3

I'm reading user input with fgets() and I'm checking if there are some non allowed symbols.

If user types "š" for example, I will notice it, because value of "š" is higher then 127. But when user types "ασδφ" or "жщдф", my code won't work, because these symbols are completely ignored and replaced by "?".

My code:

char input[100];
fgets(input, 100, stdin);
for (int i = 0; i < strlen(input) - 1; i++)
{
    /// Check, if input[i] is ASCII symbol
}

When user types "š", in variable input will be "š". But when user types "щ", int variable input will be "?" and question mark is valid ASCII character.

How to fix it?

EDIT:

Operating system: Windows 10

IDE: Visual Studio 2015

Code:

for (size_t i = 0; i < strlen(input); i++)
{
    printf("%c %d\n", input[i], input[i]);
    if (input[i] < 0/* || input[i] > 127*/)
    {
        error = 4;
        break;
    }
}

If I pause a program, content of array input for user input "ασδφ" is 63, 63, 63, 63, 10.

EDIT 2:

Now I'm totaly confused. I tried compiling and running on Ubuntu, everything worked fine. But on Windows it is still replacing non ASII symbols with questions marks. Any idea how to get it work on Windows?

Edward Grey
  • 101
  • 3
  • How are you running your code? – melpomene Mar 16 '19 at 12:32
  • 2
    Do you mean that `fgets` writes them to your buffer (the array `input`) as `'?'`? If you look at the contents byte by byte in a debugger, the actual value is the ASCII code for `'?'`? I really find that hard to believe. What operating system are you using? What kind of terminal are you running the program in? What's your local-settings? – Some programmer dude Mar 16 '19 at 12:35
  • "my code won't work," and "input will be "?" " --> post your code that does the printing. – chux - Reinstate Monica Mar 16 '19 at 12:52
  • The type `char` can be either signed *or* unsigned, it's implementation (compiler) specific. That means `input[i] < 0` will be wrong if `char` is unsigned. – Some programmer dude Mar 16 '19 at 13:14
  • Which compiler `Visual Studio 2015` is using? – Saurabh Mar 16 '19 at 15:07
  • Please read up on [Unicode](https://en.wikipedia.org/wiki/Unicode), particularly the representations of [utf-8](https://en.wikipedia.org/wiki/UTF-8) and [utf-16](https://en.wikipedia.org/wiki/UTF-16).

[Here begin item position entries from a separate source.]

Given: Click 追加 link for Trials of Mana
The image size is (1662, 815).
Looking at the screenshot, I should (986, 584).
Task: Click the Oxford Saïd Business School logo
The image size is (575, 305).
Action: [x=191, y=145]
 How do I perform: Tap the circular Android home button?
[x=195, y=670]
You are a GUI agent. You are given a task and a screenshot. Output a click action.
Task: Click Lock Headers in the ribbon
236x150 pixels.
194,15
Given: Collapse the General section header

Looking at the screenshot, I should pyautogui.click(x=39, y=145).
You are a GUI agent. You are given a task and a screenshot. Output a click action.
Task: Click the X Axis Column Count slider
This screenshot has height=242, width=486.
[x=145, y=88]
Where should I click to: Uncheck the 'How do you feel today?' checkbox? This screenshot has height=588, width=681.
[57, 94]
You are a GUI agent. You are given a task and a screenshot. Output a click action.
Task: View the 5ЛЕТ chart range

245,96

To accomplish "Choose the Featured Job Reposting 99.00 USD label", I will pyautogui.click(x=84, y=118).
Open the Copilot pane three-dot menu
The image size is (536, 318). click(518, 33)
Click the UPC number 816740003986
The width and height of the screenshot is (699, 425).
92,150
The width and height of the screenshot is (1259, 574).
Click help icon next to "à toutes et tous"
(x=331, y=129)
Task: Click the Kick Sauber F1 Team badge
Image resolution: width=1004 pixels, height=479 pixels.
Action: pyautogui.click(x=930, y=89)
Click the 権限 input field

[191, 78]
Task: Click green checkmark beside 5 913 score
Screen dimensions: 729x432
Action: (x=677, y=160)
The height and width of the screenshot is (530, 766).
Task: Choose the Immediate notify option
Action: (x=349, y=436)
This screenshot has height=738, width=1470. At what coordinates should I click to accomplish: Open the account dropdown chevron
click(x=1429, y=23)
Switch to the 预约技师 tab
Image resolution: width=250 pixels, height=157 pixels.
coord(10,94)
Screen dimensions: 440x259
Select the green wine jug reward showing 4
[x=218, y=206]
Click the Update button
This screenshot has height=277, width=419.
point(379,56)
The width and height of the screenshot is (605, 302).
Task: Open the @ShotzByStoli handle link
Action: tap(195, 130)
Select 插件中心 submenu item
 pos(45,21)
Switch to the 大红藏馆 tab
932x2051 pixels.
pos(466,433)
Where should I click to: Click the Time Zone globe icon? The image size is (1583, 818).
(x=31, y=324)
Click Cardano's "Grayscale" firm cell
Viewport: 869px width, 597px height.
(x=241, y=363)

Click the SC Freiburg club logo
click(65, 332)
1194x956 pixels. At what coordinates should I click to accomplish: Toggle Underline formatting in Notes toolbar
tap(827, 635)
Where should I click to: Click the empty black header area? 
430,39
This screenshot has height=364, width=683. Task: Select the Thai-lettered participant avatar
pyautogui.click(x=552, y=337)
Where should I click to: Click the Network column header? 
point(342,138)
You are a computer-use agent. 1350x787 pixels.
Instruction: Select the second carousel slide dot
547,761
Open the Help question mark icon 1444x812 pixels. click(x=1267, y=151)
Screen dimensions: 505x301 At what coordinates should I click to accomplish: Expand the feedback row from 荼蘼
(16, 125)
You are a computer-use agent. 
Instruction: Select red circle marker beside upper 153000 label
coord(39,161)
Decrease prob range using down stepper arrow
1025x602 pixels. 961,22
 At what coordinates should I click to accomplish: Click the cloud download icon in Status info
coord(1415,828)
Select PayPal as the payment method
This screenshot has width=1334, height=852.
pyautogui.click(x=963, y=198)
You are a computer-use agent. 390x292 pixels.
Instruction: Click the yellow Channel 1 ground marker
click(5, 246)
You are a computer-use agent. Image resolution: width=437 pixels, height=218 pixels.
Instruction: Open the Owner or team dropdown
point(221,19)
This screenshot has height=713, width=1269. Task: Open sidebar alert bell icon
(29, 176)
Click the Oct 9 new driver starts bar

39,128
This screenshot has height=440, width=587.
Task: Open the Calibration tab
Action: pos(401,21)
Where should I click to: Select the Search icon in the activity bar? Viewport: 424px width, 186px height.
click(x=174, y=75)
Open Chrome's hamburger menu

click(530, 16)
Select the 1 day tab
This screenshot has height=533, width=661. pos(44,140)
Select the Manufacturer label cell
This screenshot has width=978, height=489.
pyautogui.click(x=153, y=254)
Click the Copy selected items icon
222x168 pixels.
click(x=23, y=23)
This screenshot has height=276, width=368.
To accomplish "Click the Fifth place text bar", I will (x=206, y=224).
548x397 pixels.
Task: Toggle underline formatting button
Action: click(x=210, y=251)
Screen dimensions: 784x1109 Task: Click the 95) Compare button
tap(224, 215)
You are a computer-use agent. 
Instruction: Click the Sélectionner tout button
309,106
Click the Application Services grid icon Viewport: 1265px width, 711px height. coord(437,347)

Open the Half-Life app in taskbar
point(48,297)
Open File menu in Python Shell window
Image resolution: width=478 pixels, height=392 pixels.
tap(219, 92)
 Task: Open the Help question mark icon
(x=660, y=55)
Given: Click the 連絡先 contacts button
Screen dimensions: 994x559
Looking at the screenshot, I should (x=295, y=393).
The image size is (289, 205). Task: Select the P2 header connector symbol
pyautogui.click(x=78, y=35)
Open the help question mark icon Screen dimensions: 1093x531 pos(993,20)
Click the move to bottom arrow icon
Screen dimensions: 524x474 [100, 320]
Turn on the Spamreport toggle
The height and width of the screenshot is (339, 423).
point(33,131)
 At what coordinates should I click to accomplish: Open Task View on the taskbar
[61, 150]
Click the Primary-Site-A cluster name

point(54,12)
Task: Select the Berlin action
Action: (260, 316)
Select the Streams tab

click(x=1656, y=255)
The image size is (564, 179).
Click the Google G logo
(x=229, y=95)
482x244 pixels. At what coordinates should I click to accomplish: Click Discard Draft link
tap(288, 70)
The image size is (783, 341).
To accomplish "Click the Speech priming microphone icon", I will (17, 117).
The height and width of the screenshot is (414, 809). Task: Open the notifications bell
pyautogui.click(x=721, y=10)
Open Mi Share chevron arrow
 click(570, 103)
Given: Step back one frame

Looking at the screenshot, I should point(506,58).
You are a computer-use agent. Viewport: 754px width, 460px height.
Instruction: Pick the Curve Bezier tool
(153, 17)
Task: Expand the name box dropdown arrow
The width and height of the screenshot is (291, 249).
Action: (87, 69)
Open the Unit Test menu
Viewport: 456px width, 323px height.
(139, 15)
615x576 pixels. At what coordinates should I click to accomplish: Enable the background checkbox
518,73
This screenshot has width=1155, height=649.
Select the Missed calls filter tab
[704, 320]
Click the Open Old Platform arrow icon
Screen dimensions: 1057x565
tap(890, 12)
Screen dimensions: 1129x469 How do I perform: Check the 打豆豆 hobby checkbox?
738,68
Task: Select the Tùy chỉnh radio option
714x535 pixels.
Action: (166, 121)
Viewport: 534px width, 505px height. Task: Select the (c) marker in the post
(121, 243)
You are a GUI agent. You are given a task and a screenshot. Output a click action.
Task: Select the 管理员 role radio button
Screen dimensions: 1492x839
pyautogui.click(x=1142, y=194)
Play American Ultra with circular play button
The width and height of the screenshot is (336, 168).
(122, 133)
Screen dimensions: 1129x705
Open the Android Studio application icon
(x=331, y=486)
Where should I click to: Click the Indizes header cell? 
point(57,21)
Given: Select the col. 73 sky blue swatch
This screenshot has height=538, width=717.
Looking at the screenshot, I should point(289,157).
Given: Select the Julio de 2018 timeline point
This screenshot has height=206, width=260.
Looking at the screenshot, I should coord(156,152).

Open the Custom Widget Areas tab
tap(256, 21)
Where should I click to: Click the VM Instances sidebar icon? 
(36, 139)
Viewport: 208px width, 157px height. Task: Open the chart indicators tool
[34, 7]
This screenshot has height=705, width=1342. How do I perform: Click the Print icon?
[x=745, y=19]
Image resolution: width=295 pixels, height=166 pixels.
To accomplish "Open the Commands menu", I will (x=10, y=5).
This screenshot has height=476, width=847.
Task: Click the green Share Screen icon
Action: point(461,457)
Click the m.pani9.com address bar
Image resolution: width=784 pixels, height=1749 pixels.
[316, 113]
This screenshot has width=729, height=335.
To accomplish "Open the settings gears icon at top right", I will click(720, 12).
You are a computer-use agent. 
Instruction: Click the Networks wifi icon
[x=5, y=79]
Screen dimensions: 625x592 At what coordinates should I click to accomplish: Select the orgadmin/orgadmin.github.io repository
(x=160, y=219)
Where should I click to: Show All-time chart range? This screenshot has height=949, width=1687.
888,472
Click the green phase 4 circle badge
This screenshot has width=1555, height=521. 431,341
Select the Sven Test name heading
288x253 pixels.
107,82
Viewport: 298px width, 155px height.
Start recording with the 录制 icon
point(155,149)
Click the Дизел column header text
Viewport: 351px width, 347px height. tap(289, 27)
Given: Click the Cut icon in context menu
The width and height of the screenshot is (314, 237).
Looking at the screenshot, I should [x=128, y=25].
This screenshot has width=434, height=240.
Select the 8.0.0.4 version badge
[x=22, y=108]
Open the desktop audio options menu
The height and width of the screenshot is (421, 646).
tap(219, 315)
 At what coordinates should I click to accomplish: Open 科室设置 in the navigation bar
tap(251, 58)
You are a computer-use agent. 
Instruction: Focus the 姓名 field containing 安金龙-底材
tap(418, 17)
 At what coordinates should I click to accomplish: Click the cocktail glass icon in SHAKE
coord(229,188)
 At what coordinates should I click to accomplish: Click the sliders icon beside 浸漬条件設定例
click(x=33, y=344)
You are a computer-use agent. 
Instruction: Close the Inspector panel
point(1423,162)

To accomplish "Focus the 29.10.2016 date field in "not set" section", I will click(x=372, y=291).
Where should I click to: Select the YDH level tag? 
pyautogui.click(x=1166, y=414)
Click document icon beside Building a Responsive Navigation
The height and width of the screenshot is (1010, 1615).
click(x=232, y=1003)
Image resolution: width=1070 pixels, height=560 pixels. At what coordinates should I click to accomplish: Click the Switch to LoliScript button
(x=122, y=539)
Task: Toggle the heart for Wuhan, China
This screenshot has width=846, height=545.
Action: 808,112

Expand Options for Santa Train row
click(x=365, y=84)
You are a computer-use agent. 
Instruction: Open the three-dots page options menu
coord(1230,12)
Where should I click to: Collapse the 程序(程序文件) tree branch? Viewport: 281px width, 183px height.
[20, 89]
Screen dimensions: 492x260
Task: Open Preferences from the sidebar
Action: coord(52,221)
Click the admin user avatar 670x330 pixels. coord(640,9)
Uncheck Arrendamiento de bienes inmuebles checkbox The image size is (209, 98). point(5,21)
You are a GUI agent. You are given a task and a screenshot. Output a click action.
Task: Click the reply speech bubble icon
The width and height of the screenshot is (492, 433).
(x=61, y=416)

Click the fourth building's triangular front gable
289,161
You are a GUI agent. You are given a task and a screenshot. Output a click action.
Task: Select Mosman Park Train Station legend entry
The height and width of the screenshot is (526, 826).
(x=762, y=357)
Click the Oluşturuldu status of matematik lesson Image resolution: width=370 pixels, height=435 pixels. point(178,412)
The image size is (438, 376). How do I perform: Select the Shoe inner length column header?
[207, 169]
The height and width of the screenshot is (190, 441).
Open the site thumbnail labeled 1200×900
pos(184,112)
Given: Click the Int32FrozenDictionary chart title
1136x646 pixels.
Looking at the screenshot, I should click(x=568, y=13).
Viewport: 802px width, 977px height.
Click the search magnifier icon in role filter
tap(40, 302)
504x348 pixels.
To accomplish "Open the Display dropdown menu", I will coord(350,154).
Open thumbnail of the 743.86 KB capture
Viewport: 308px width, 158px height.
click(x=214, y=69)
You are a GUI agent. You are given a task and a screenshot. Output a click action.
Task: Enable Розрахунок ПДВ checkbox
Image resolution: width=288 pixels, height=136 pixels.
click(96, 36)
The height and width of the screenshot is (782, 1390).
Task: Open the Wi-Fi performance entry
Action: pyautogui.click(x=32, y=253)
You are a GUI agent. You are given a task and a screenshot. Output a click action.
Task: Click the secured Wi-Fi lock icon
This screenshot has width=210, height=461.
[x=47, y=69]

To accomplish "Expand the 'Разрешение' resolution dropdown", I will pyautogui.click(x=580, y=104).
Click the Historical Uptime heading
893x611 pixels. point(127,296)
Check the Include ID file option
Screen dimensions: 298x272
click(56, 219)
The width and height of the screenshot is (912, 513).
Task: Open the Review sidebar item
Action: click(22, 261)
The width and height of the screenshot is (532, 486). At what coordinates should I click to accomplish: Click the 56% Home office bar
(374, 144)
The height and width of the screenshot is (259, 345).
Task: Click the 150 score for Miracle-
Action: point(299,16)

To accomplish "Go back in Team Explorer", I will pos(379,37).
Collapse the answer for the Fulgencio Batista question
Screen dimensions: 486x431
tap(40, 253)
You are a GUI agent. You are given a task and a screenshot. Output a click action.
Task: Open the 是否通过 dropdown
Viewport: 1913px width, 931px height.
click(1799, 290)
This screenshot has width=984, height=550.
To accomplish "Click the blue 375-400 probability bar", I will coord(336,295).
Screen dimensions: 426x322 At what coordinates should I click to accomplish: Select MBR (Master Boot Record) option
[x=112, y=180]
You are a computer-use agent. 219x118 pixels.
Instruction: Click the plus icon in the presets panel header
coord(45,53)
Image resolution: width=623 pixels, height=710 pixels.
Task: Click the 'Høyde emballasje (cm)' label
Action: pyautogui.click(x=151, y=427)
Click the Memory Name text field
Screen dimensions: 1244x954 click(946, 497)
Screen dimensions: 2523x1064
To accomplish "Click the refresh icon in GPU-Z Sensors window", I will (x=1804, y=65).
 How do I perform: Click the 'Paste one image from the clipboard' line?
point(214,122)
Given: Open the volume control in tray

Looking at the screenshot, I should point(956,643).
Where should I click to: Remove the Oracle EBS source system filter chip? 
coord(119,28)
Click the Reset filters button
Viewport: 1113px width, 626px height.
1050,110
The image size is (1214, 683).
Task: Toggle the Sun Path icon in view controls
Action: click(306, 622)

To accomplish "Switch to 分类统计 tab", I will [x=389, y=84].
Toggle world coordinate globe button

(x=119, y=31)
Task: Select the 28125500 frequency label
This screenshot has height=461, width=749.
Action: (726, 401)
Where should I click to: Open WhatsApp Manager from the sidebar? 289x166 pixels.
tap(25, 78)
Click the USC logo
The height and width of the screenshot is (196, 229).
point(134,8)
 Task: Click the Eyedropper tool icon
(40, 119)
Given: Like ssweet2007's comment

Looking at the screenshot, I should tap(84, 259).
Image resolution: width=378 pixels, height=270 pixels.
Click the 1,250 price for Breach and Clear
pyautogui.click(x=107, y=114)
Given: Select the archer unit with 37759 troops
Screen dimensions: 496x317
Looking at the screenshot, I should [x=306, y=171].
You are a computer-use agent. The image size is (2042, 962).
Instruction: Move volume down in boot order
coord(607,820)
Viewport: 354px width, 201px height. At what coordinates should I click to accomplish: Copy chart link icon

I think Microsoft's tools are biased toward the latter. – wallyk Mar 16 '19 at 15:17
  • Try including every header file required by functions used in your program. – Saurabh Mar 16 '19 at 15:17
  • I think your _terminal_ is set to non-UTF-8; the `?` character is a stand in for something unrecognised. The byte sequence is non-ASCII; test it with `isascii`. – Neil Mar 16 '19 at 21:11
  • When you say ASCII, you must mean the C0 Controls and Basic Latin characters that are in many character sets. That you are asking about other characters, you must be assuming that the program will be run with a different character set and encoding. You and your users and their systems should be in alignment about how that works before interpreting the character codes with your program code. – Tom Blodget Mar 16 '19 at 22:06

3 Answers3

3

I think you should use isascii(int ch) function defined in ctype.h header:

#include <ctype.h>

char input[100];
fgets(input, 100, stdin);
for (int i = 0; i < strlen(input) - 1; i++)
{
    if (isascii((int)input[i]) {
        /* If ASCII */
    } else {
       /*If non-ASCII */
    }
}
1

You can also use this :

#include <stdio.h>

main(){
char input[100];
fgets(input, 100, stdin);
for (int i = 0; i < strlen(input) - 1; i++)
{
    if(input[i]<128 && input[i]>0)
        printf("\nASCII Value");
    else
        printf("\nNot an ASCII Value");
}
}
Saurabh
  • 43
  • 1
  • 15
0

It is hard to tell from the details you've provided, but I do not think the problem is in your code. When you mentioned that it works on Ubuntu, that hints that you are experiencing an encoding issue with your console.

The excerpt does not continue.